Federal production figures show the supply increase has been substantial. U.S. egg output totaled 8.92 billion in April, up 5 percent from a year earlier, including 7.65 billion table eggs. The average number of layers rose 4 percent to 373 million, while the number of layers on hand at the start of May was also higher than a year earlier. The figures point to a larger laying flock producing into a market where spot prices have weakened.
Consumers have seen prices retreat from last year’s highs, though retail prices remain above pre-pandemic norms in many stores. The average U.S. retail price for a dozen eggs fell to $2.35 in March from $6.23 a year earlier, then declined again to $2.25 in April. Wholesale prices have fallen more steeply than shelf prices, widening the pressure on producers who sell into spot and regional markets.
Producer margins under pressure
The American Farm Bureau Federation said Midwestern producer prices for large white shell eggs fell to 25 cents a dozen in the week of May 8, down 93 percent from a year earlier. It said breaker egg prices, which apply to eggs used in liquid and processed products, also dropped sharply. Cost estimates from the Egg Industry Center showed conventional egg production expenses remained well above those producer prices, creating a gap between revenue and production costs.
Cal-Maine Foods, the largest U.S. egg producer, reported that fiscal third quarter net sales fell 53 percent from a year earlier, while gross profit dropped 83.3 percent and net income fell 90.1 percent. The company said conventional egg sales declined 72.1 percent, driven by a 70.1 percent decrease in average selling prices. Its results reflected the rapid change from last year’s tight supply conditions to a weaker pricing environment.
Supply recovery resets market
The current decline follows a period when highly pathogenic avian influenza disrupted laying flocks and contributed to record egg prices. As flock numbers recovered and output increased, market conditions shifted. Wholesale reports now describe light loose egg interest, moderate to heavy supplies and slow trading. Foodservice, retail and breaking stock channels have also been absorbing available supplies at lower prices, reinforcing the broader reset across the egg market.

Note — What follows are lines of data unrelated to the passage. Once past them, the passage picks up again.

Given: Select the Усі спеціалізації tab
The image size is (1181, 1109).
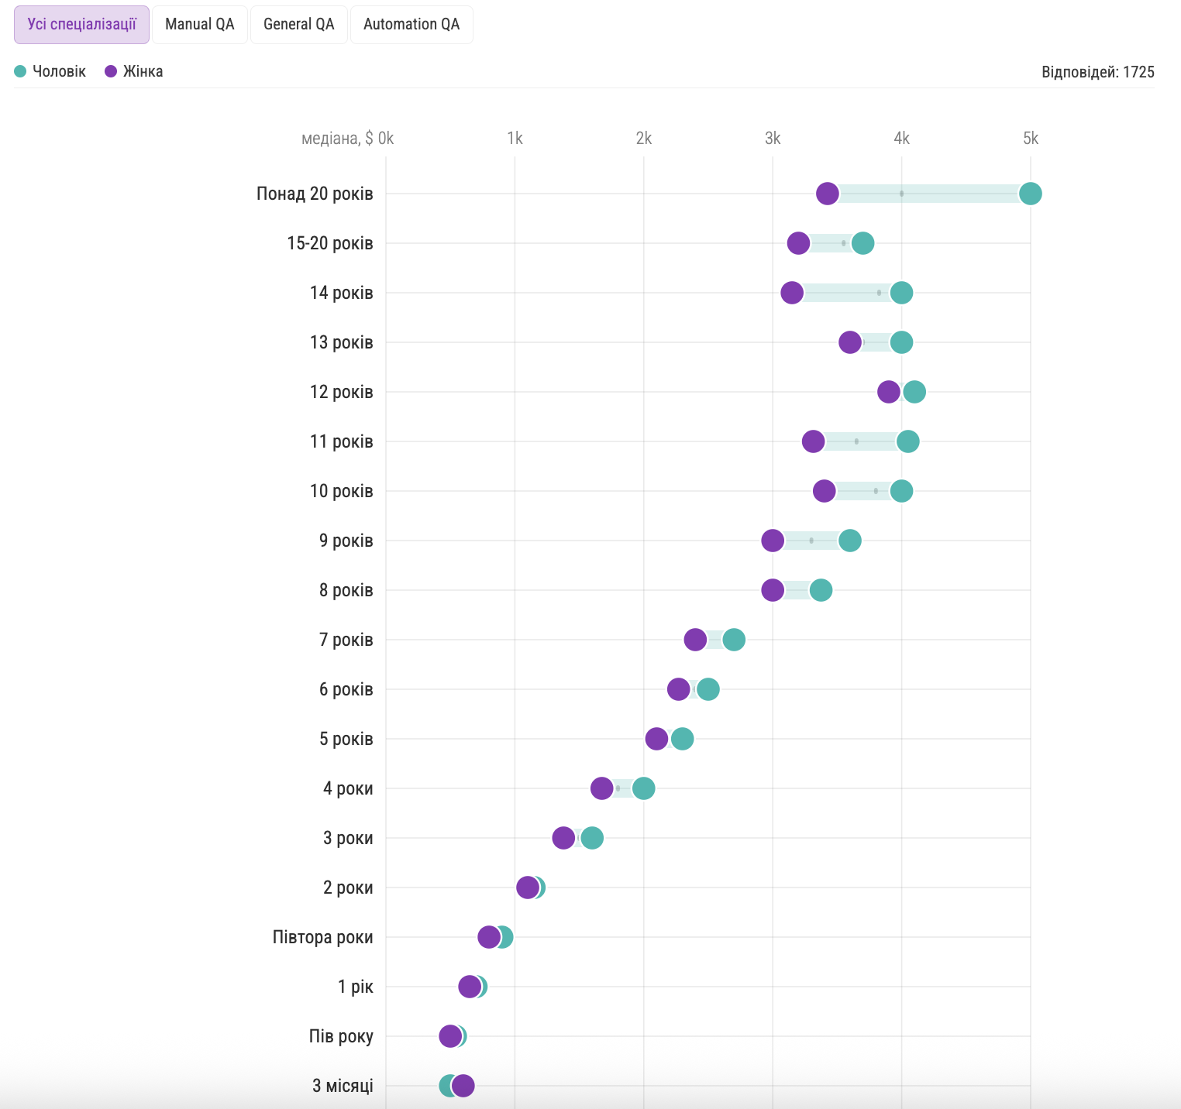Looking at the screenshot, I should pos(81,25).
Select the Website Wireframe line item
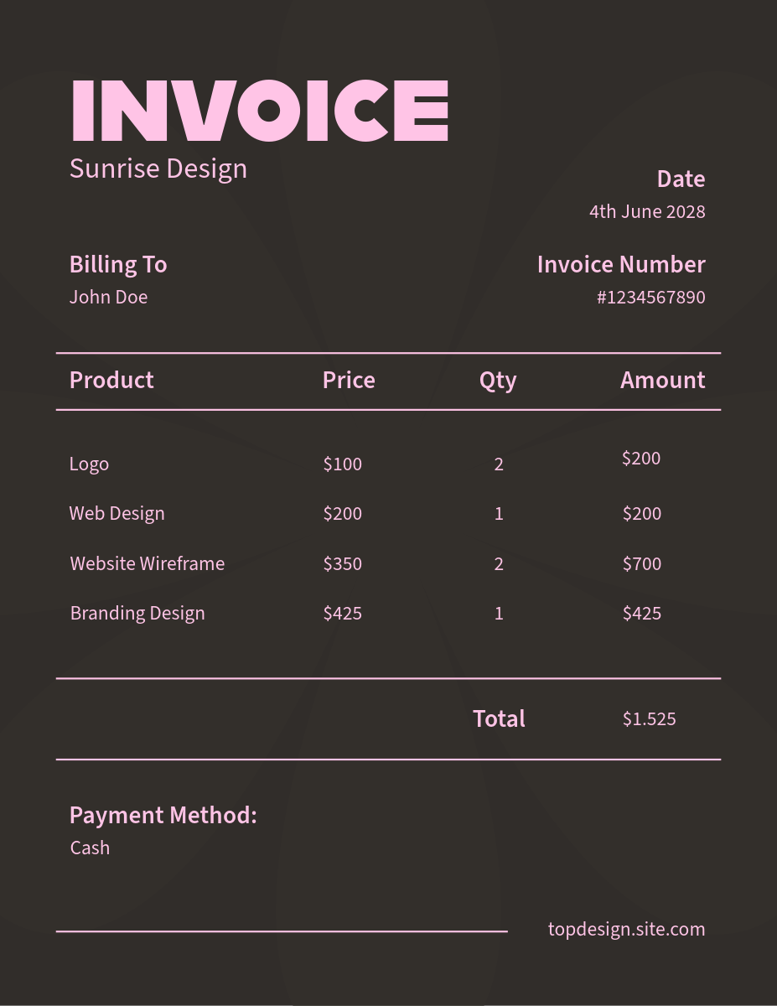Viewport: 777px width, 1006px height. (148, 563)
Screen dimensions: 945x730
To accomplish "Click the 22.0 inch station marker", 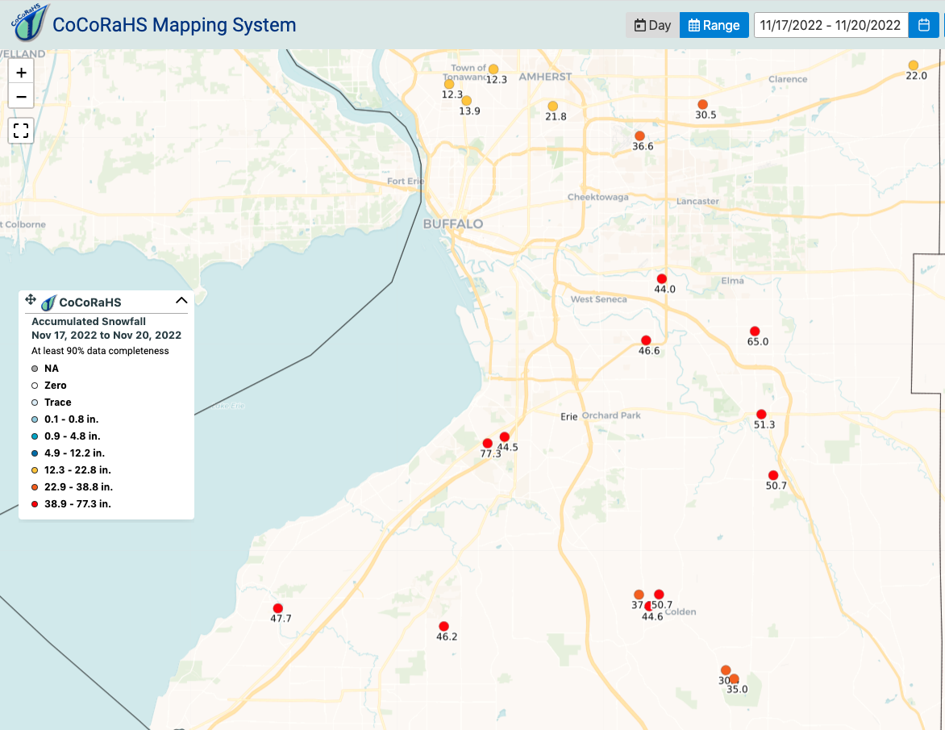I will pos(913,65).
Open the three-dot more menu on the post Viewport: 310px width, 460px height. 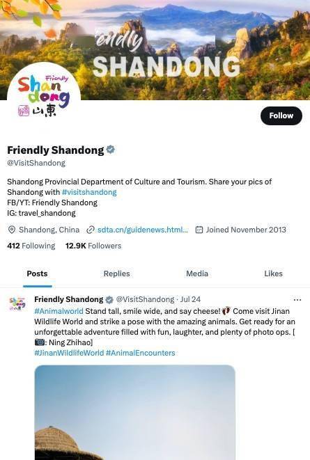[x=297, y=300]
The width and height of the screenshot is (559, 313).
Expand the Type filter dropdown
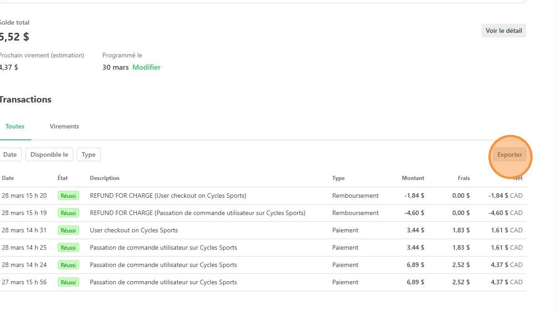coord(88,154)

The result is a sharply different market for U.S. egg producers and consumers. Retail shoppers are paying less than they did during last year’s price spike, while farmgate and wholesale prices have fallen to levels that producers say are below production costs. The confirmed data show a market shaped by oversupply, lower wholesale egg prices, improved production and margin pressure across parts of the egg industry.